Clinical review: anticoagulation for continuous renal replacement therapy--heparin or citrate?

Abstract

Heparin is the most commonly prescribed anticoagulant for continuous renal replacement therapy. There is, however, increasing evidence questioning its safety, particularly in the critically ill. Heparin mainly confers its anticoagulant effect by binding to antithrombin. Heparin binds to numerous other proteins and cells as well, however, compromising its efficacy and safety. Owing to antithrombin consumption and degradation, and to the binding of heparin to acute phase proteins, and to apoptotic and necrotic cells, critical illness confers heparin resistance. The nonspecific binding of heparin further leads to an unpredictable interference with inflammation pathways, microcirculation and phagocytotic clearance of dead cells, with possible deleterious consequences for patients with sepsis and systemic inflammation. Regional anticoagulation with citrate does not increase the patient's risk of bleeding.
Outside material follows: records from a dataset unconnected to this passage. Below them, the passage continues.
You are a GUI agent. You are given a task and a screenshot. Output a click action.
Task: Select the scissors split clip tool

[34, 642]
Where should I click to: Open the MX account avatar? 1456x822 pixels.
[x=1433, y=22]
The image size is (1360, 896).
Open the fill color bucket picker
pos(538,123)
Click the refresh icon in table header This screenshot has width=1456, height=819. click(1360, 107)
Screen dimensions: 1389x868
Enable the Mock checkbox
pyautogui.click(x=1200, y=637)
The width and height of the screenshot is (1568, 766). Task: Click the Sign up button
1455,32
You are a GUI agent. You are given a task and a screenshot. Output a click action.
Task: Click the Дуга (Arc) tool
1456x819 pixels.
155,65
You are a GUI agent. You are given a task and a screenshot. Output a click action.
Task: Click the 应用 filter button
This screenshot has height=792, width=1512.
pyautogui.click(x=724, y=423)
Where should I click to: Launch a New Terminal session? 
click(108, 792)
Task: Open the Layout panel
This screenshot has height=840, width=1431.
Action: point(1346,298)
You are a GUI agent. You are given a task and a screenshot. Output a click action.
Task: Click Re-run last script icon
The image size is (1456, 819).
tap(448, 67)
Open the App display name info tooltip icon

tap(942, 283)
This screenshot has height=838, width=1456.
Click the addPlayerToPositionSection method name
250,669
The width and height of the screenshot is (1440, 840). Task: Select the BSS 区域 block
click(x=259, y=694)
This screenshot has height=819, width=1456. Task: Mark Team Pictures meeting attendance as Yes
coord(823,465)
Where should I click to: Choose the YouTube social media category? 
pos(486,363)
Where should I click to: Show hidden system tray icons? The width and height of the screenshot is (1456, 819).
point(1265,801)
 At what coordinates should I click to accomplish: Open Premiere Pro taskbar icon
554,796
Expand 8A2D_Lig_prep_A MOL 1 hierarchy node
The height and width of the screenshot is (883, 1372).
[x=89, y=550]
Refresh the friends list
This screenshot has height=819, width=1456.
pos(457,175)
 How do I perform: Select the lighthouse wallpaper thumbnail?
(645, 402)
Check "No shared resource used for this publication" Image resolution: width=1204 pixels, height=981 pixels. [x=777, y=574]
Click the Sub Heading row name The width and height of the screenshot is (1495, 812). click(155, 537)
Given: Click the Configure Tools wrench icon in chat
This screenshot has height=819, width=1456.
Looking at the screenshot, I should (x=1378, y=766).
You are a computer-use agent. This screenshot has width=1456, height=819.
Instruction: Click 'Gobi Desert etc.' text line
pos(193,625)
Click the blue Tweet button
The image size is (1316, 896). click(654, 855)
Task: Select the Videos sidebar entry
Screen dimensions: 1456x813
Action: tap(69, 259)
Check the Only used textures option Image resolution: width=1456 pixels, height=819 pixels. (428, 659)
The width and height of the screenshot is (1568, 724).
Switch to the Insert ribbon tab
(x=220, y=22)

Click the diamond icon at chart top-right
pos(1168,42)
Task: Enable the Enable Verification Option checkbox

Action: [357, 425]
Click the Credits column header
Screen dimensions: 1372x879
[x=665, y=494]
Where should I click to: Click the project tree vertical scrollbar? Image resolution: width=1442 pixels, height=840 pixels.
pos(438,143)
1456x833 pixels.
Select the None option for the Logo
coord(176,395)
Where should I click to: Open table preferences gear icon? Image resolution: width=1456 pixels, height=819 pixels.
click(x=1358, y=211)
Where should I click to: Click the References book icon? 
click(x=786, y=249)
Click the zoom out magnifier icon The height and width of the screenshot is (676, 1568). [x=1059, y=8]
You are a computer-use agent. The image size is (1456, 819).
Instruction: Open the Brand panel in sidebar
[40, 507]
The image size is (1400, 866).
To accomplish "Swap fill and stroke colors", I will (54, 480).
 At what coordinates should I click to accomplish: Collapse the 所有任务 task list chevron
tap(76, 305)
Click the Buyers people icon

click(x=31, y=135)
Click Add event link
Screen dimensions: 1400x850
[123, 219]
The benefits of citrate further include a longer or similar circuit life, and possibly better patient and kidney survival. This needs to be confirmed in larger randomized controlled multicenter trials. The use of citrate might be associated with less inflammation and has useful bio-energetic implications. Citrate can, however, with inadequate use cause metabolic derangements. Full advantages of citrate can only be realized if its risks are well controlled. These observations suggest a greater role for citrate.

Figure 1

Simplification of heparin binding to proteins and cells. Heparins bind to proteins and cells, and thereby interfere with the inflammatory cascade and, altogether, confer unpredictable consequences for critically ill patients. H, heparin; AT, antithrombin; LBP, lipopolysaccharide-binding protein; M, monocyte; MPO, myeloperoxidase; SOD, superoxide dismutase; GAGs, glucosaminoglycans; P, platelet; L, leukocyte.